Mother of a slain woman relieved that her killer is dead, Clarendon JA
Sylvia McKay, the mother of Tasheika McKay, whose throat was slashed by her boyfriend Markland Hayles on Sunday afternoon, says she is relieved at police reports that he had taken his own life.
“Mi feel a little better when I hear seh him hang. At least me and his mother will feel the same pain,” she told the Jamaica Observer late yesterday. “That family can go through what I go through if dem love him like how me love Tasheika.”
She said she was yet to have a meal since she had learned of her 25-year-old's brutal death. The young woman had been eight months pregnant. McKay theorized that she had been attacked while she slept.
“I know the guy good, you affi say a mi house him get up out of go kill mi daughter. But I think him attack her in her sleep because she woulda fight back, him couldn't kill her if she never in her sleep,” said the grieving mother.
He was expected to have been charged with McKay's murder, having confessed to killing her in a caution statement on Sunday. According to Observer sources, Hayles had accused McKay of infidelity and questioned the paternity of the child she was carrying.
Her body was discovered on Sunday by her four-year-old daughter. The child reportedly went next door and told McKay, her maternal grandmother, that her mother was motionless and unresponsive. When the adults checked, the pregnant mother was found on her bed with her throat slashed. According to McKay, the four-year-old is now showing signs of trauma.

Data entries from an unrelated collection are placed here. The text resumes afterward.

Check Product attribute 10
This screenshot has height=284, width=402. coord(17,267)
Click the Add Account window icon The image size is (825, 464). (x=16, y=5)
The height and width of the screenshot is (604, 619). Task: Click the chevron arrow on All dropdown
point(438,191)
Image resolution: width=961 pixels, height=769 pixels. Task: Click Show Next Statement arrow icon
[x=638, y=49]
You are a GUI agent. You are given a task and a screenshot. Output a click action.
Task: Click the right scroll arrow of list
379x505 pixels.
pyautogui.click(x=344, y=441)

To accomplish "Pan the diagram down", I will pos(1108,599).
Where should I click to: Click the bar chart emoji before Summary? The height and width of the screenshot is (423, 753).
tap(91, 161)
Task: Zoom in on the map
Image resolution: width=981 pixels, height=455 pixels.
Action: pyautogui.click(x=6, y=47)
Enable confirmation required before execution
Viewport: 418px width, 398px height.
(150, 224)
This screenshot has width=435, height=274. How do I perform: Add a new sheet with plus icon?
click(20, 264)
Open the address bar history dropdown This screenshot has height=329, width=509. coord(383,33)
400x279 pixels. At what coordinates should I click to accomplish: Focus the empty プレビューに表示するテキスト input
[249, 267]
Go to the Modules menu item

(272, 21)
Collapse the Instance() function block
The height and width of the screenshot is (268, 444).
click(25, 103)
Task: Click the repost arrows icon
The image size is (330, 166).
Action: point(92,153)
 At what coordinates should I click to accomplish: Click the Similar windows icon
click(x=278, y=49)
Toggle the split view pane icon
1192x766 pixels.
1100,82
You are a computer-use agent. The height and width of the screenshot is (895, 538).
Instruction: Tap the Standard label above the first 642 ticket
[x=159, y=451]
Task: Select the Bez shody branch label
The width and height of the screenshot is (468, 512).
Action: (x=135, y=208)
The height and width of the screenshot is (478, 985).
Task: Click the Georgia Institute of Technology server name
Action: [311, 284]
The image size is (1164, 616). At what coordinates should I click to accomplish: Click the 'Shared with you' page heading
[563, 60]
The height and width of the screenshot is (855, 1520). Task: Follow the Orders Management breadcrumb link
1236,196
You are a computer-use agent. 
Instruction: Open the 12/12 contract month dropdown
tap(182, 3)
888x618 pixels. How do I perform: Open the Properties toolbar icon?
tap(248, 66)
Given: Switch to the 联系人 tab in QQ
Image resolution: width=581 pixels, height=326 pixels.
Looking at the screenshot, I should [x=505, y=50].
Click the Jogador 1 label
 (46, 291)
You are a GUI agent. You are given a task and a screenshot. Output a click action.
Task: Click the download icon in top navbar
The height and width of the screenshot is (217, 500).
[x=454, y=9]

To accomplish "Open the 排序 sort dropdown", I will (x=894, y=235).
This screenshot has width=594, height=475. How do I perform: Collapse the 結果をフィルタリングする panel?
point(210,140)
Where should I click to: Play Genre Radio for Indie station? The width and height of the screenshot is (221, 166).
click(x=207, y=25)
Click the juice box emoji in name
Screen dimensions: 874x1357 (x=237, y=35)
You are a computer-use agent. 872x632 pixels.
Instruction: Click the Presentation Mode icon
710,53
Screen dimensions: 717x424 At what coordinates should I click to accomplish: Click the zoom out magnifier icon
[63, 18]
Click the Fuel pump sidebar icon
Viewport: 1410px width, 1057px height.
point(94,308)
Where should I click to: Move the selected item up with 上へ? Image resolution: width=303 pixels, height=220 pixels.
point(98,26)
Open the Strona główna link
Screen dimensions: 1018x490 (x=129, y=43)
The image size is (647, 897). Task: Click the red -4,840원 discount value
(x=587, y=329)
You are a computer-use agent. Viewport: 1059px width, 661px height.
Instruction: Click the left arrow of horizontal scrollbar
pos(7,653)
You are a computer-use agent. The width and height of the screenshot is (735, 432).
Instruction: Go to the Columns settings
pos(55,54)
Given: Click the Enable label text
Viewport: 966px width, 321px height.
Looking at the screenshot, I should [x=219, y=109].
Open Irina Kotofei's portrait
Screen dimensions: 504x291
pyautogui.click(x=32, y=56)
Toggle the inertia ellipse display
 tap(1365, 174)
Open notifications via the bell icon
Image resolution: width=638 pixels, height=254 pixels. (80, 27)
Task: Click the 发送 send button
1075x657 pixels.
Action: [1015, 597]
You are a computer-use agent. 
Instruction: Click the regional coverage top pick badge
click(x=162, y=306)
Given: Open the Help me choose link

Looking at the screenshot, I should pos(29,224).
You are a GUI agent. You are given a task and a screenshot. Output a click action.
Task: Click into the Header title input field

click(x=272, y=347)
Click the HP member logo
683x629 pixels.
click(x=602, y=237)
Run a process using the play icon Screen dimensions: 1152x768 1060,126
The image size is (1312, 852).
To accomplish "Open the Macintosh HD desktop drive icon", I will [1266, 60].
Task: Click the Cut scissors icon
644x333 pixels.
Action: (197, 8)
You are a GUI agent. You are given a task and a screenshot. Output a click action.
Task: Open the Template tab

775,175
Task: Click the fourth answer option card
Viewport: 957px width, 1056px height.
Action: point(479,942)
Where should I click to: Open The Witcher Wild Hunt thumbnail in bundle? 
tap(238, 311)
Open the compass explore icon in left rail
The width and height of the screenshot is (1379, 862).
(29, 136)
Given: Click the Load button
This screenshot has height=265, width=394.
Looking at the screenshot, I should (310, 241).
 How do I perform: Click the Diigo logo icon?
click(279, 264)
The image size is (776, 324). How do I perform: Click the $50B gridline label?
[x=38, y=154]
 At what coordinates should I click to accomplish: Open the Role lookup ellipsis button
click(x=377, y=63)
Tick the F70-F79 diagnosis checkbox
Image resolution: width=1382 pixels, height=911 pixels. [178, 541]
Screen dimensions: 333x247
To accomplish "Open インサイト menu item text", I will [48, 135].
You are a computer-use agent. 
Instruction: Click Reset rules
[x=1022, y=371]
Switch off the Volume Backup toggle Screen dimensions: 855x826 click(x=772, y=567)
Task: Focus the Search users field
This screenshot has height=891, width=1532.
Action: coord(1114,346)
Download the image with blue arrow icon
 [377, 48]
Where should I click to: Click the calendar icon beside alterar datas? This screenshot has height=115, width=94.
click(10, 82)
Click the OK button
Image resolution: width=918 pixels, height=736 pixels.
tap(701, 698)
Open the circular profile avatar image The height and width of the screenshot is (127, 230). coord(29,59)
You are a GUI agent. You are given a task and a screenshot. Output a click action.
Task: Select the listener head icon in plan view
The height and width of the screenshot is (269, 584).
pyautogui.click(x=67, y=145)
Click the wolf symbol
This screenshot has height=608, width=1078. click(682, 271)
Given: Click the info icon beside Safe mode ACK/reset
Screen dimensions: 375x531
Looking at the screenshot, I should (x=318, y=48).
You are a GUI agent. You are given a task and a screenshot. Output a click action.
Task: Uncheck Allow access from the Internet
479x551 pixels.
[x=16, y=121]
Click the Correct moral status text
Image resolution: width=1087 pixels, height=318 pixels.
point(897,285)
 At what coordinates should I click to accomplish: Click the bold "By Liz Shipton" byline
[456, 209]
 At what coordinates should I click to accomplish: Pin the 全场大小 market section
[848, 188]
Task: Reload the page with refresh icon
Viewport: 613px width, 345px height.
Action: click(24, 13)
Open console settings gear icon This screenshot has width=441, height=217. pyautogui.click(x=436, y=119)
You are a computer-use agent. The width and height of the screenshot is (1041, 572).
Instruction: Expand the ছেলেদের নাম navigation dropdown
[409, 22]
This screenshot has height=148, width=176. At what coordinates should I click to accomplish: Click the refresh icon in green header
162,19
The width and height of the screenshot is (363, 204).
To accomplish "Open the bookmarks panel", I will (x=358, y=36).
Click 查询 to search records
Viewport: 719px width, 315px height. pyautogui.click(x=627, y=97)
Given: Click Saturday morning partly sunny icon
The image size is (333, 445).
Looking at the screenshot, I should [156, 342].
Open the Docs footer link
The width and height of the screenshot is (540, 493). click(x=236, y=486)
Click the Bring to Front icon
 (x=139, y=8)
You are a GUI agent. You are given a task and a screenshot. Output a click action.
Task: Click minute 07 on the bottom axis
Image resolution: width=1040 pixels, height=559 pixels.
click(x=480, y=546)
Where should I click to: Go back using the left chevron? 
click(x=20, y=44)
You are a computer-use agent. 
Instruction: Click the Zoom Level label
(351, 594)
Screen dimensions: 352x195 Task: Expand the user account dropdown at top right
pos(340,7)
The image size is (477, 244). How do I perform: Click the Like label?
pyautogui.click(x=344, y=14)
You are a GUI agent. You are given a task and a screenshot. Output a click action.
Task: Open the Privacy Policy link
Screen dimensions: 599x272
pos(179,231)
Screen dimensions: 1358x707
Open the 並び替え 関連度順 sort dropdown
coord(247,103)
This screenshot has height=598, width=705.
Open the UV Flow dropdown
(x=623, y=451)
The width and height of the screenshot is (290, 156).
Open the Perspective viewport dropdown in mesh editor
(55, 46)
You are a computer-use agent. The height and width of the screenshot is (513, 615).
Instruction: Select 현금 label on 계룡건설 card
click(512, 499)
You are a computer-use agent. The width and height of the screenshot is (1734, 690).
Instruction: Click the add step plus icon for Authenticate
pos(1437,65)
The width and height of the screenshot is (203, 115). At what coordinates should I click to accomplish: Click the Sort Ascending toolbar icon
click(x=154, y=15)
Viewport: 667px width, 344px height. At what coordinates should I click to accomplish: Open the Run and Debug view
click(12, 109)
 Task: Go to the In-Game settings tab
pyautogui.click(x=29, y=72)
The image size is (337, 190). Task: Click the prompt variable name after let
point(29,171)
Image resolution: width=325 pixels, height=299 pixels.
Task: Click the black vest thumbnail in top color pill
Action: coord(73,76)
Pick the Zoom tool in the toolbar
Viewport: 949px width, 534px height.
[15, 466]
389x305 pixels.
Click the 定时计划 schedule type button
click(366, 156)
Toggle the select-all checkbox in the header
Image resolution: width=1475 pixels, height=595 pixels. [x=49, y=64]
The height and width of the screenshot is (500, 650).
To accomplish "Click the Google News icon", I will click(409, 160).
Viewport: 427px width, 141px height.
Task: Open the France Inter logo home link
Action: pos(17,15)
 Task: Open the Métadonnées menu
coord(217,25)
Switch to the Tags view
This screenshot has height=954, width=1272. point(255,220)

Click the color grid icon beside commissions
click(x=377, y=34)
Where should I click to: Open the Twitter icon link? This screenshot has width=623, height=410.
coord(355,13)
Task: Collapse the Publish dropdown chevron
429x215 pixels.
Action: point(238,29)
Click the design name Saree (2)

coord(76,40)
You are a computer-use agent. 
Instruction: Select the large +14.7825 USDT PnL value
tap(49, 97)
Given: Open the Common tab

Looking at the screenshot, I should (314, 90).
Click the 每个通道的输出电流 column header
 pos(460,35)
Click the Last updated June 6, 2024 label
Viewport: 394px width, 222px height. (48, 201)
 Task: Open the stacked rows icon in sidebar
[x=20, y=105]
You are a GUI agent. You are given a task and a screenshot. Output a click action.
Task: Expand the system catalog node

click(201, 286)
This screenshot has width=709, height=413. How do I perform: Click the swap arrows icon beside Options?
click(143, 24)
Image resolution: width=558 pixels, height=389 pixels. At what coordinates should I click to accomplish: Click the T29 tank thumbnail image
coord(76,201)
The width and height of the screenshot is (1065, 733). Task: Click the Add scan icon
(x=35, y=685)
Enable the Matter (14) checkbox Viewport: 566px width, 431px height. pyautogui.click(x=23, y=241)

“Anytime she take up the phone and see her mother picture is like she turn fool, she just a laugh and a mek up noise; she wasn't like that [before],” said McKay, who will now assume full responsibility for her grandchild. “She understands what is happening and so I took her to the doctor today and she got a tonic. She is now eating.”
McKay has also had to seek medical care and has been advised to seek counseling to help with her grief.
Counselors were in the community yesterday offering support to relatives and other residents.
Yesterday, as the country was still coming to grips with the news that the police had to fire shots in the air to ward off an angry mob that wanted to mete out its justice on Hayles after his girlfriend's murder, word came that he had killed himself while in lock-up. McKay immediately sought confirmation.
“Mi go straight a May Pen a police station go ask the police and dem say yes and dem tell me what him use which is his merino and something from the toilet bowl,” she said.
But Hayles' mother Clair Bailey is adamant that her son did not take his own life.
“He is my child and I know he did not do it. I don't think he did that. I felt bad when I heard of the tragedy yesterday and I'm still not feeling good,” she told the Observer. “Mi can't feel good no matter what, all when him reach inna him grave me can't feel good because him dead. Everybody is grieving right now, everybody in the district — even the baby— a grieve.”
INDECOM has since launched an investigation into Hayles' death.
According to the police, after being treated for minor injuries inflicted by an angry mob Hayles was placed alone in a cell, in observance of COVID-19 prevention protocols. Police theorize he took his life during the two-hour window between 9:00 and 11:00 Monday morning.